İkinci bölüm, son zamanlarda birçok çalışmanın yapılmaya başlandığı finansal varlıklar arasındaki dinamik ilişki üzerine temellendirilmiştir. Küresel piyasaların önemle takip ettiği enerji sektörü, emtia ve döviz gibi varlık grubu içerisinden çeşitli finansal varlıklar araştırmanın konusunu oluşturmaktadır. Bütün dünyayı etkileyen COVID-19 pandemi dönemini içerisine alan bu çalışma ile tasarruf sahiplerine farklı finansal varlıkların birbirleri ile aralarında olan dinamik bağlantılılık ve volatilite yayılımı araştırılmaktadır. Çalışma ile belirsizlik durumunda ya da riskin arttığı zamanlarda finansal varlıklar arasındaki ilişki net bir şekilde ortaya konulmaktadır.
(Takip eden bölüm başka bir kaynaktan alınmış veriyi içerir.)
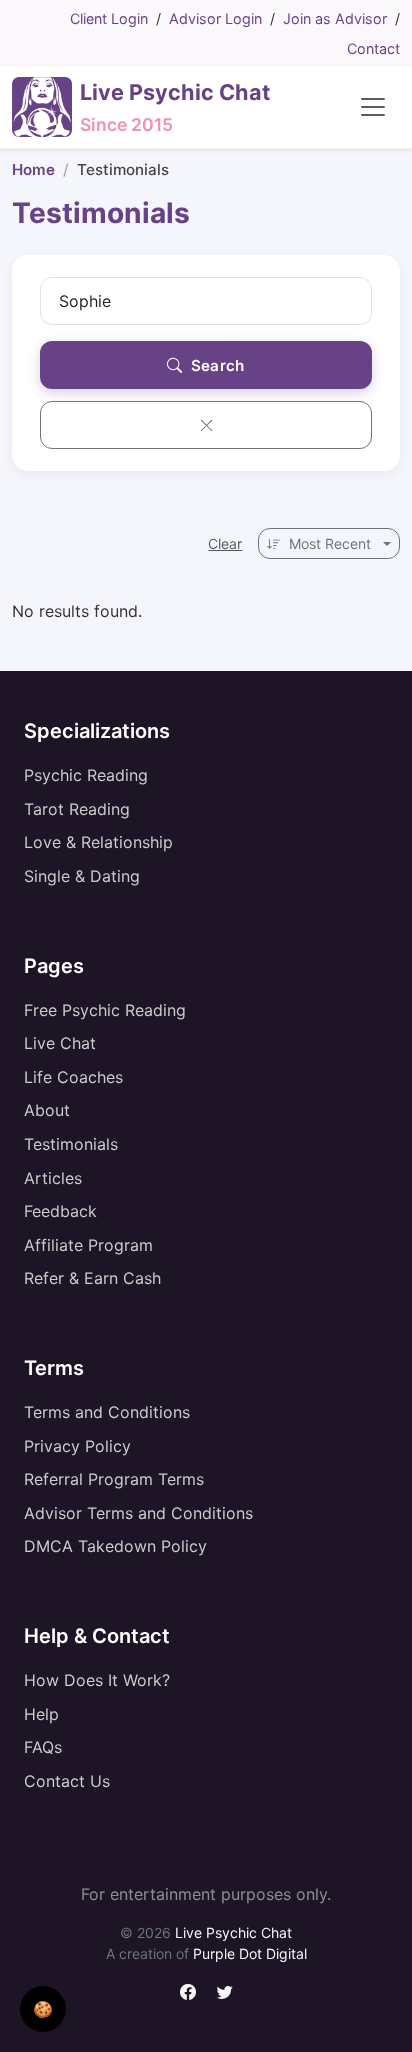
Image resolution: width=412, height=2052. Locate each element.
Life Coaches (73, 1077)
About (47, 1110)
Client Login (109, 18)
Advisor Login (215, 18)
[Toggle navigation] (373, 107)
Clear (225, 543)
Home (33, 169)
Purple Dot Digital (250, 1953)
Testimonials (71, 1144)
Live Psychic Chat (233, 1932)
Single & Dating (82, 876)
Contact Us (67, 1781)
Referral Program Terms (114, 1479)
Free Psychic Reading (105, 1010)
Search (216, 365)
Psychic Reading (86, 775)
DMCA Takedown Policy (115, 1546)
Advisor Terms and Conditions (138, 1513)
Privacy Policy (77, 1446)
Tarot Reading (77, 809)
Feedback (60, 1211)
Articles (53, 1178)
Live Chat (60, 1043)
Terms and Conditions (107, 1412)
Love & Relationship (98, 842)
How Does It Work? (97, 1680)
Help (41, 1714)
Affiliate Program (88, 1245)
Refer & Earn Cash (92, 1278)
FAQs (43, 1747)
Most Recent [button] (330, 543)
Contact (373, 48)
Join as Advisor (335, 18)
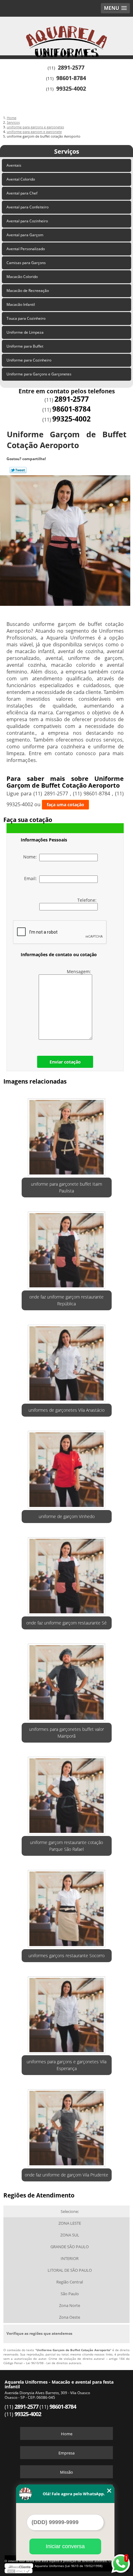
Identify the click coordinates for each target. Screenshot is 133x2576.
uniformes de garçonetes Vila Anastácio (66, 1410)
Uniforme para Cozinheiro (28, 360)
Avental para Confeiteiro (27, 207)
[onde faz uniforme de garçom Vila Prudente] (66, 2126)
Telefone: (87, 900)
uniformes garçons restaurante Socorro (66, 1955)
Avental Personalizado (25, 248)
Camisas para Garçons (26, 262)
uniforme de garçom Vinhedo (67, 1516)
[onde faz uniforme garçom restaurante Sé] (66, 1574)
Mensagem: (79, 971)
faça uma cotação (65, 804)
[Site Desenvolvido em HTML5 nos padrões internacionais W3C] (18, 2570)
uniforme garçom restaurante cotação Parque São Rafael (66, 1845)
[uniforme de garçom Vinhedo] (66, 1467)
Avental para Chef (21, 193)
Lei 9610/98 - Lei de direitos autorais (53, 2363)
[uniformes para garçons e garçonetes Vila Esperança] (66, 2013)
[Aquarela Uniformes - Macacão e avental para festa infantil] (66, 35)
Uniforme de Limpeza (25, 332)
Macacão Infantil (20, 304)
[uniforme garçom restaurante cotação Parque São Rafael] (66, 1793)
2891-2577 (71, 67)
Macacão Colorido (22, 276)
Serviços (66, 151)
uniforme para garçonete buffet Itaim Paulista (66, 1187)
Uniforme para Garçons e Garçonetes (38, 374)
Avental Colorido (20, 179)
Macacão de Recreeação (27, 290)
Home (66, 2434)
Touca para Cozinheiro (25, 318)
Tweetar (18, 470)
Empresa (66, 2453)
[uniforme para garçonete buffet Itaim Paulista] (66, 1135)
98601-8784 (71, 78)
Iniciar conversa (65, 2546)
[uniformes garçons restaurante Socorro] (66, 1906)
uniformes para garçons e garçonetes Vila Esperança (66, 2065)
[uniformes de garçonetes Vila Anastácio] (66, 1361)
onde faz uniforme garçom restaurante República (66, 1300)
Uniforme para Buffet (24, 346)
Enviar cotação (65, 1062)
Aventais (13, 165)
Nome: (31, 857)
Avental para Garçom (24, 234)
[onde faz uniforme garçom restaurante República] (66, 1248)
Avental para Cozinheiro (27, 221)
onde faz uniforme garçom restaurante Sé (66, 1623)
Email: (31, 878)
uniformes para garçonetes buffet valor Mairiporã (66, 1732)
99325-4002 (71, 88)
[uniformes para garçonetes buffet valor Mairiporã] (66, 1680)
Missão (66, 2472)
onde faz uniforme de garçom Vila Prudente (66, 2175)
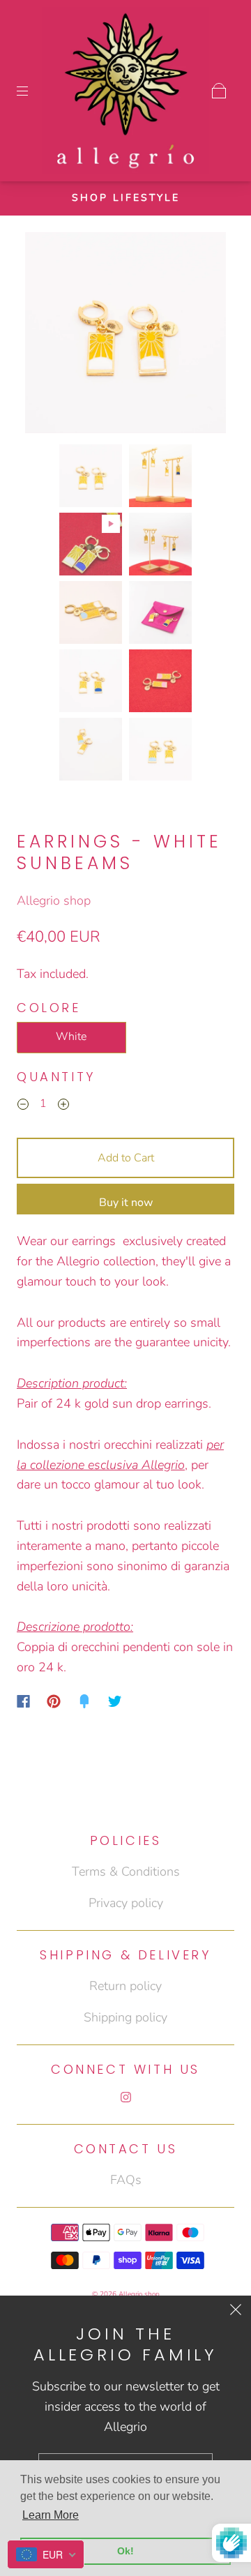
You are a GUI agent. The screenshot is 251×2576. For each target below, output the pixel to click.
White (71, 1036)
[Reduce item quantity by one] (23, 1105)
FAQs (126, 2179)
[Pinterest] (53, 1701)
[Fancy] (84, 1701)
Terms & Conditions (126, 1871)
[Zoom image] (126, 335)
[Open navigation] (32, 90)
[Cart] (219, 90)
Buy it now (126, 1202)
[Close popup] (235, 2311)
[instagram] (125, 2096)
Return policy (125, 1986)
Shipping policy (125, 2017)
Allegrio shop (54, 900)
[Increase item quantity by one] (63, 1105)
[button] (45, 335)
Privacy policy (126, 1903)
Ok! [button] (125, 2550)
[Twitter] (115, 1701)
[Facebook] (23, 1701)
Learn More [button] (50, 2515)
Çıkan ampirik sonuçlara göre bireylerin yatırım tercihlerini yönlendirebilmeleri imkânı ortaya çıkabilmektedir. Bu sayede ortaya çıkabilecek risklerden de portföylerini koruyabilmektedirler.
Üçüncü bölüm, pay piyasası ile tahvil piyasasının birbirleri ve VIX olarak anılan korku endeksi ile olan ilişkisi üzerine kurulmuştur. Finansal piyasalara ulaşan her bilgi finansal varlıklar üzerinde aynı etkiyi göstermeyebilecektir. Örneğin pandemi döneminde gıda, ilaç gibi sektörlerde yer alan firmaların hem kapasite anlamında büyümeye gitmesi hem de firma değeri olarak hızlı bir şekilde değer kazanmasının yanında ulaşım gibi sektörlerin de bu durumun tam tersi şeklinde olguların meydana gelmesi, piyasadaki bilgi şoklarının farklı etkiler oluşturabildiğini göstermektedir. Yatırım tercihinde bulunurken ortaya çıkan sonuca göre hareket etmeleri bireyler açısından olumlu olabilecektir.